**Texto:**
Fon-Fon! Rio de Janeiro, ano X, n. 1, 1° jan. 1916, p. 49
Clovis Bevilacqua
Clovis Bevilacqua nasceu em 4 de
outubro de 1859, em Vila Viçosa, Ceará. O destino, que lhe reservou a
imortalidade na cadeira n. 14 da Academia Brasileira de Letras, da qual foi um
dos 40 fundadores, fez dele um destacado jurista. Coube-lhe, ― talvez como feito
de maior alcance histórico ―, na gestão de Campos Sales, por convite do então Ministro
da Justiça Epitácio Pessoa, em 1899, a autoria do projeto do primeiro Código
Civil Brasileiro, concluído em 1900, mas que só viria à luz em 1916. A demora
merece algumas considerações, justificadas, mesmo aqui, tanto pela relevância
dos personagens implicados quanto pela dimensão que o assunto tomou.
O projeto do Código Civil e a polêmica com
Rui Barbosa
É que o projeto, encaminhado ao
Congresso Nacional, teve como relator, no Senado, Rui Barbosa, que demorou longo
tempo para concluir seu parecer, ocupando-se, ao que parece, menos da matéria
jurídica do que da gramatical, a ponto de essa circunstância ter sido
considerada “um mistério para o historiador” (MAGNE, 1949, p. XV). Examinando
seu parecer, tomado às suas obras completas publicadas em 1902, encontra-se
que, dirigindo-se aos senadores da Comissão, se disse impressionado pela
negligência da forma, que se interpunha entre ele e o legislador como um véu ou
mesmo um tropeço:
Quando a frase é simples e
pura, através dela penetra diretamente a inteligência ao encontro do pensamento
escrito. Mas se ele se desvia da expressão natural e correta, forçosamente se
há-de transformar a leitura em tedioso esforço de crítica e decifração, a que a
redação das leis não deve expô-las, se as quer entendidas e obedecidas.

**Material fornecido:**
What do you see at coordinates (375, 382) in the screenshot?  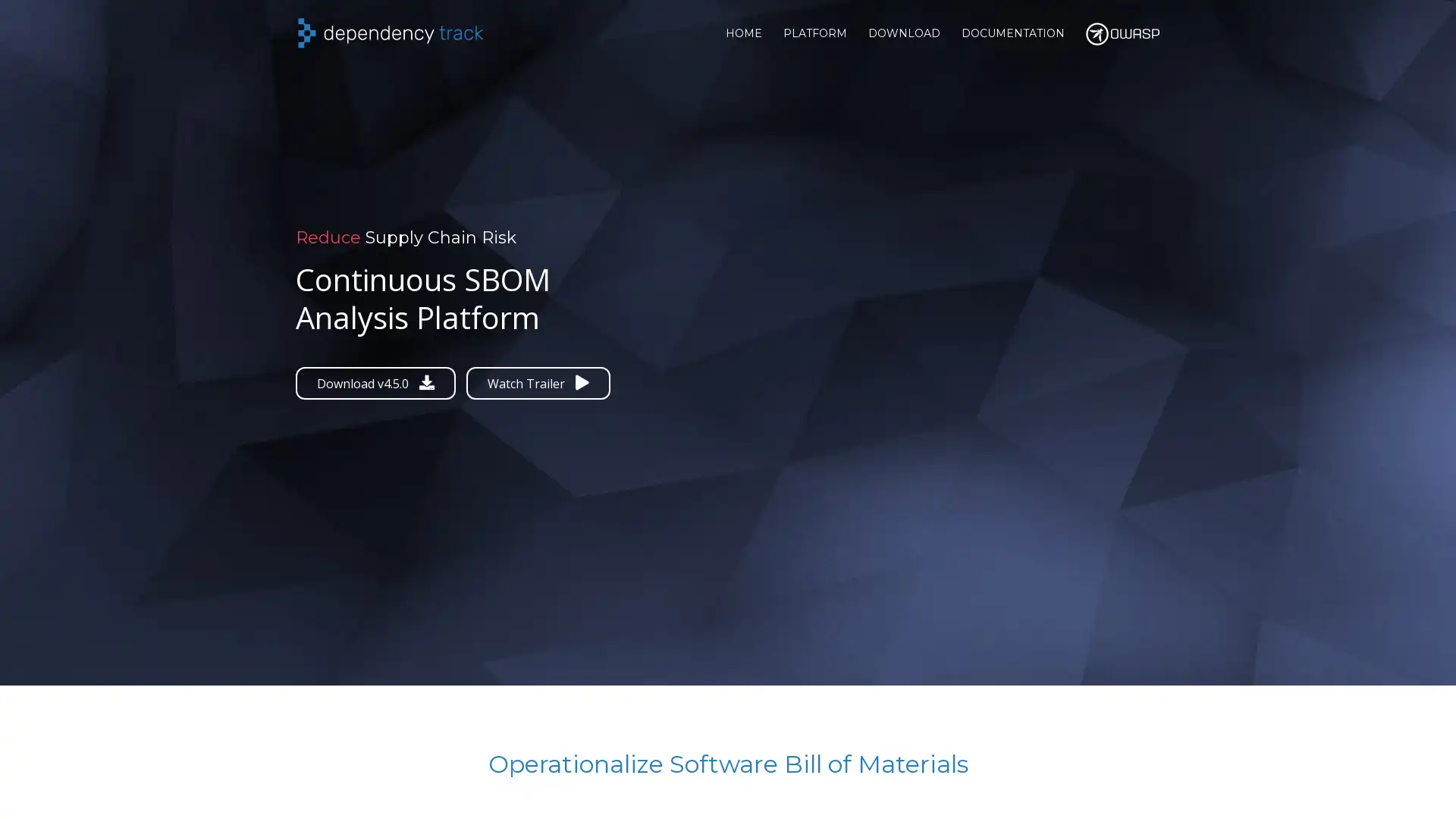 I see `Download v4.5.0` at bounding box center [375, 382].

**Enunciado 1:**
De acordo com o texto sobre Clovis Bevilacqua, em que cidade ele nasceu?
**Enunciado 2:**
Edite o texto sobre Clovis Bevilacqua: reproduza o trecho entre "Fon-Fon! Rio de" e "o assunto tomou.", inclusive, trocando "destacado" por "notável".
**Enunciado 3:**
Retome o texto sobre Clovis Bevilacqua e dê continuidade a ele a partir do ponto em que termina.
Os dados não entram nesta atividade.

**Resposta 1:**
Em Vila Viçosa, no Ceará.

**Resposta 2:**
Fon-Fon! Rio de Janeiro, ano X, n. 1, 1° jan. 1916, p. 49
Clovis Bevilacqua
Clovis Bevilacqua nasceu em 4 de
outubro de 1859, em Vila Viçosa, Ceará. O destino, que lhe reservou a
imortalidade na cadeira n. 14 da Academia Brasileira de Letras, da qual foi um
dos 40 fundadores, fez dele um notável jurista. Coube-lhe, ― talvez como feito
de maior alcance histórico ―, na gestão de Campos Sales, por convite do então Ministro
da Justiça Epitácio Pessoa, em 1899, a autoria do projeto do primeiro Código
Civil Brasileiro, concluído em 1900, mas que só viria à luz em 1916. A demora
merece algumas considerações, justificadas, mesmo aqui, tanto pela relevância
dos personagens implicados quanto pela dimensão que o assunto tomou.

**Resposta 3:**
Aos meus primeiros reparos,
supus não passassem de leves e raras jaças na superfície de imensa gema
despolida. Mas tanto se repetiam, que principiei a assinalá-las para orientação
minha, e afinal não sei se houve página da brochura, onde não tivesse que
notar. Compreendi então que ao trabalho jurídico, vasto e notável, bem que
defeituoso e incompleto, da câmara trienal, estava por dar ainda, quase
inteiramente, a mão-d'obra literária. (BARBOSA, 1949, p. 1-2).
Mesmo as discussões a propósito da forma
chegavam à imprensa. Assim a manifestação de Candido de Figueiredo (1913, p. 8)
no Jornal do Comércio, sobre adjetivos advérbios na língua portuguesa. Ele relata-nos
que Ruy teria observado não ser razoável a substituição do adjetivo adverbial independente por independentemente pretendida por Clovis, evitando-se a forma
puramente adverbial.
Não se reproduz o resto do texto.